Faculty of Behavioural, Management and Social Sciences

University of Twente (UT)

Tharun Iyer

Electrical Engineer

OpenBCI

(More to come!)

Team 1: Gaze Based Attention Monitoring Assessment System
Augustine Wisely Bezalel (Sri Sivasubramaniya Nadar College of Engineering)

This project uses real-time gaze-tracking technology where visual attention is monitored & analysed. WebGazer.js like technologies make the use of standard webcam possible and cost effective. This solution is for education, healthcare, & HCI. During calibration, participants fixate on points to produce baseline gaze data to ensure individuality & accuracy. Participants fixate on specific images with instructions. Integration of Kalman filtering minimizes noise and stabilized gaze data. Heat maps and visuals are generated that present the gaze intensity, assist in understanding trends. This project has made a step in enhancing human attention.

Intro Slides Poster

Team 2: NeuroAgent: A Brain-Aware AI Agent Framework for Adaptive Human-Robot Interaction
Aditya Kumar (Indian Institute of Information Technology, Surat)

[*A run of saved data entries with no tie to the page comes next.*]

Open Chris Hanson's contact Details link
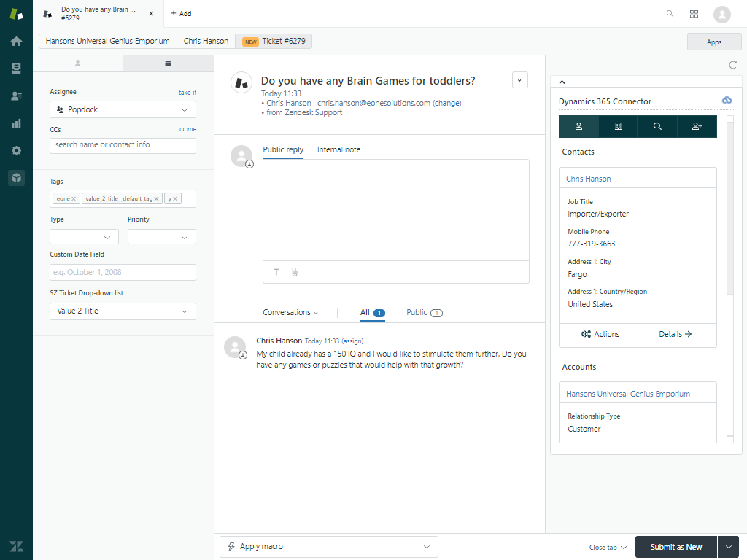747x560 pixels. [675, 334]
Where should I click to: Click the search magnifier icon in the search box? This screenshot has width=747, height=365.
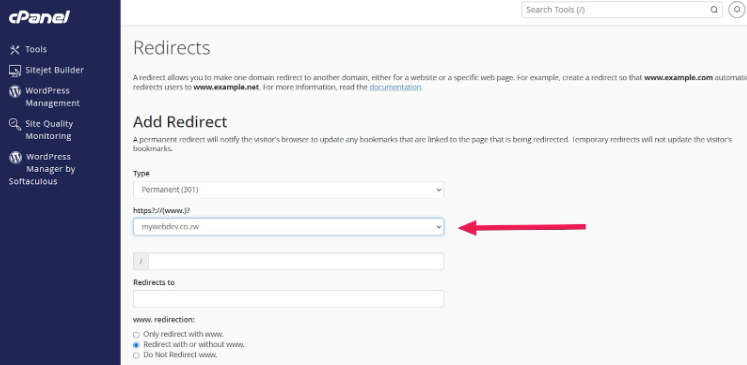tap(714, 10)
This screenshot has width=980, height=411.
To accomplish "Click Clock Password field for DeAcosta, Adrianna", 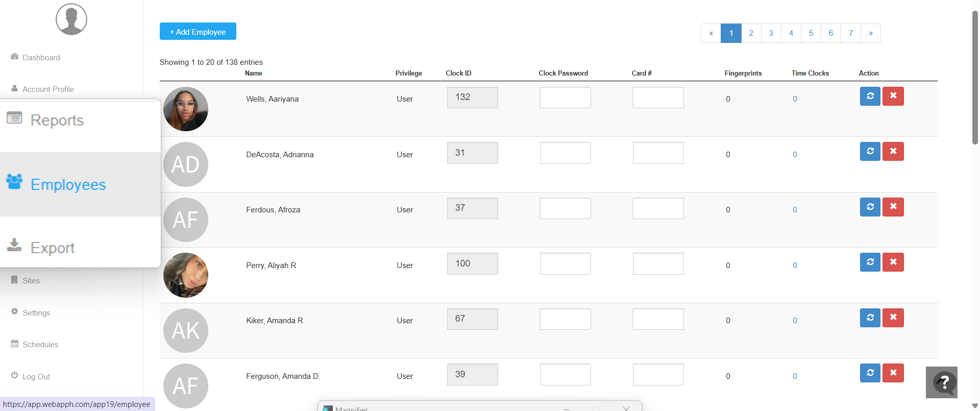I will [x=565, y=153].
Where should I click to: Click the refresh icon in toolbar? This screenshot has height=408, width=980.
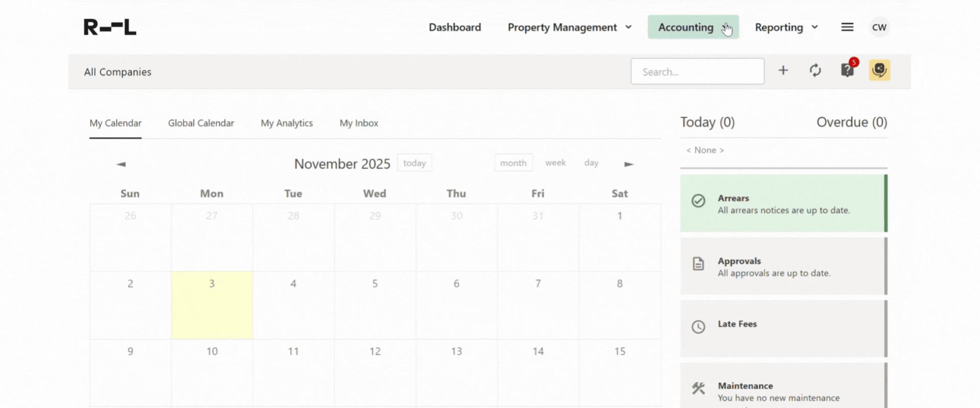tap(815, 70)
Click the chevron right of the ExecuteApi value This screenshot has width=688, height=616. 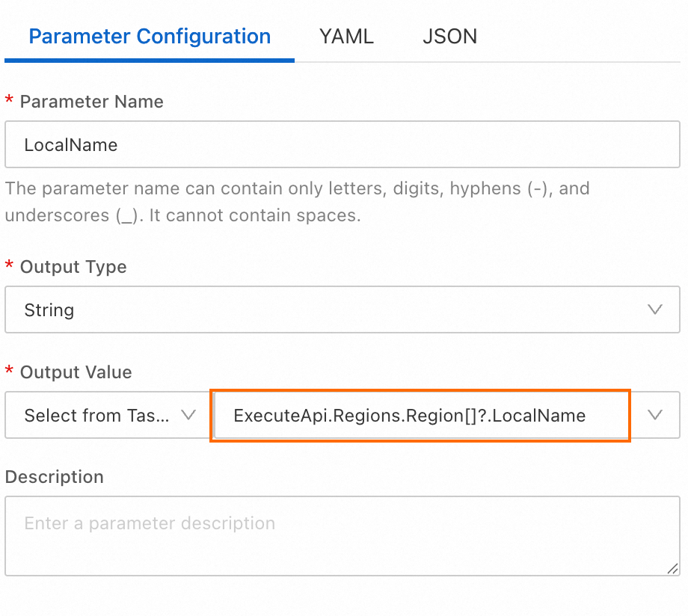tap(655, 415)
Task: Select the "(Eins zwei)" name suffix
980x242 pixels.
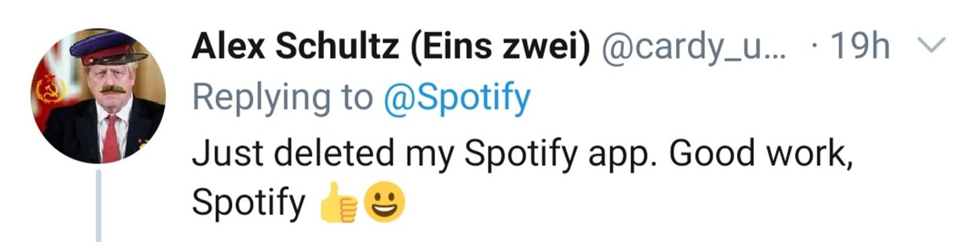Action: pyautogui.click(x=499, y=46)
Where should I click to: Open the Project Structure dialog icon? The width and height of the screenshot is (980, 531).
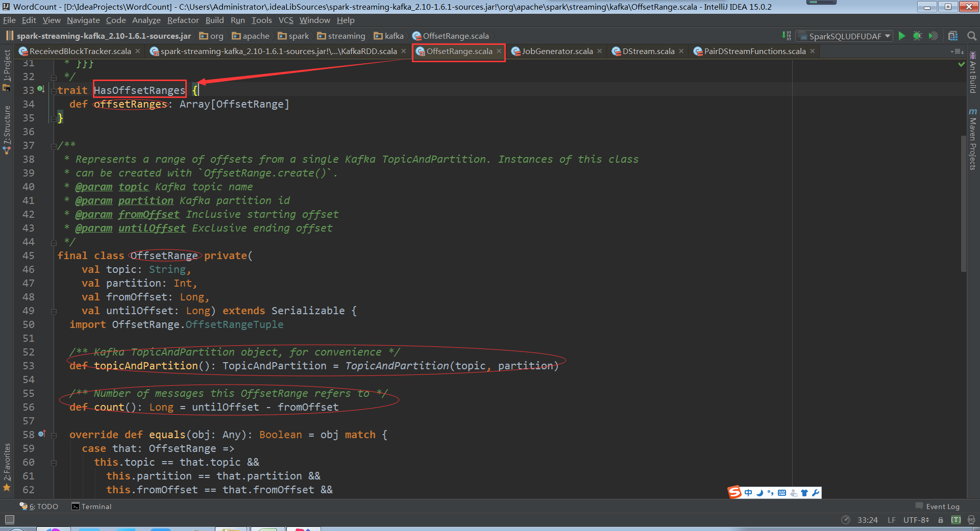pyautogui.click(x=952, y=36)
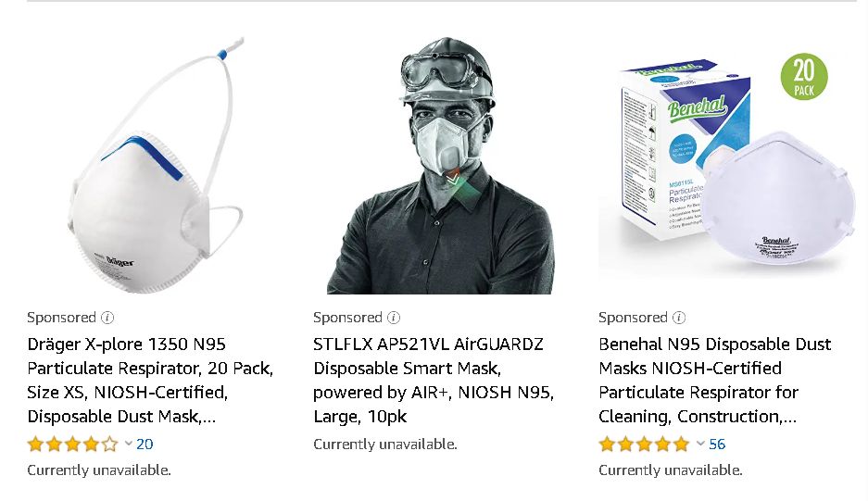Open the Dräger X-plore 1350 N95 title link

tap(151, 381)
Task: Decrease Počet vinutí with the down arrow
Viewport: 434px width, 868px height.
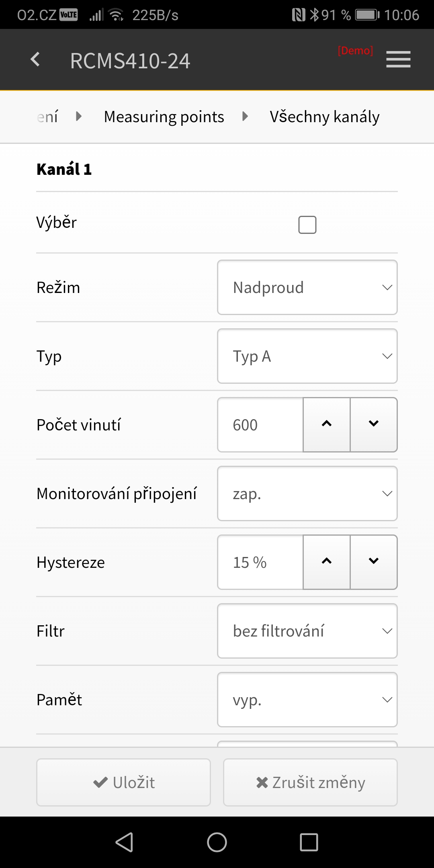Action: (373, 424)
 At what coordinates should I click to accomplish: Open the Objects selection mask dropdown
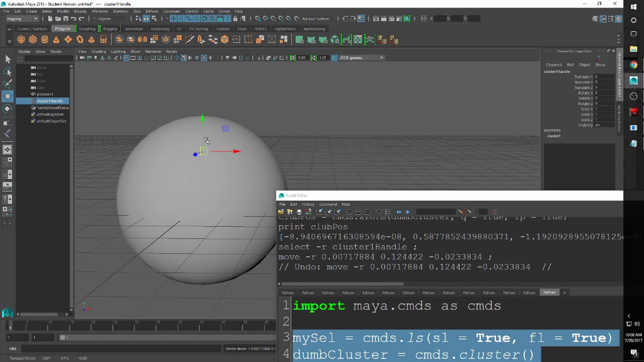pyautogui.click(x=107, y=19)

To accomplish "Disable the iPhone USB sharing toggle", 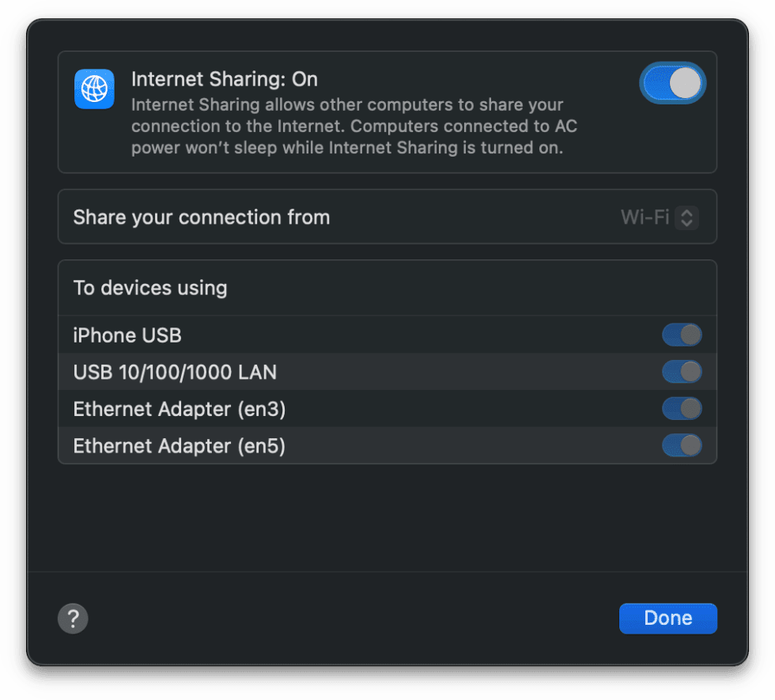I will (682, 335).
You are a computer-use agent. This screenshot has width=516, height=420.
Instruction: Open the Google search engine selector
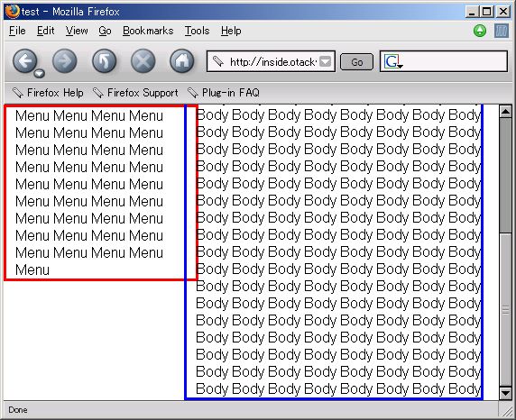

Traditional Human-Robot Interaction (HRI) systems often lack cognitive smoothness—the seamless alignment between human perceptual states and robotic behavior. This paper introduces NeuroAgent, a brain-aware AI framework designed to perceive, interpret, and adapt to a human partner’s cognitive and emotional state in real time. The architecture fuses multimodal neurophysiological and behavioral signals through three synergistic layers: (1) a Multimodal Sensing Layer that integrates electroencephalography (EEG) for attention, workload, and emotion analysis, electrodermal activity (EDA) for arousal, and behavioral cues such as facial micro-expressions and voice prosody; (2) an AI Cognition Layer, powered by a multi-agent reasoning system built upon Large Language Models (LLMs), where cognitive, behavioral, and conversational agents collaborate using a novel Cognitive Retrieval-Augmented Generation (RAG) pipeline to ground AI reasoning in the user’s live neuro-physiological context; and (3) an Embodied Output Layer, where decisions manifest through physical (ROS-based) or virtual (Unity-based) embodiments, enabling adaptive gestures, modulated speech tone, and dynamic task complexity adjustment.

Intro Slides

Team 3: Toward Falsifiable Grammars for NeuroDesign in HRI
Vinay Kumar Verma (Indraprastha Institute of Information Technology)

Current HRI and NeuroDesign frameworks lack a formal, verifiable basis for interaction success, detecting failures only post hoc. We introduce a minimal, falsifiable grammar to model neuro-physical coordination using primitives (signal, request, response) and temporal operators (sequence, repair). By binding these operators to measurable neuro-temporal "budgets," such as cognitive latency and sensorimotor synchrony, the grammar specifies when collaboration succeeds, fails, or must repair itself. This transforms HRI from descriptive analysis to a priori verification, enabling auditable, adaptive, and certifiable brain-body interfaces that align formal methods with neuro-cognitive fluidity.

Extended Abstract Poster

Team 4: VR Controlled Robot Arm: Bridging Virtual Reality and Real-World Robotics
Sushim Saini (Indian Institute of Technology Roorkee)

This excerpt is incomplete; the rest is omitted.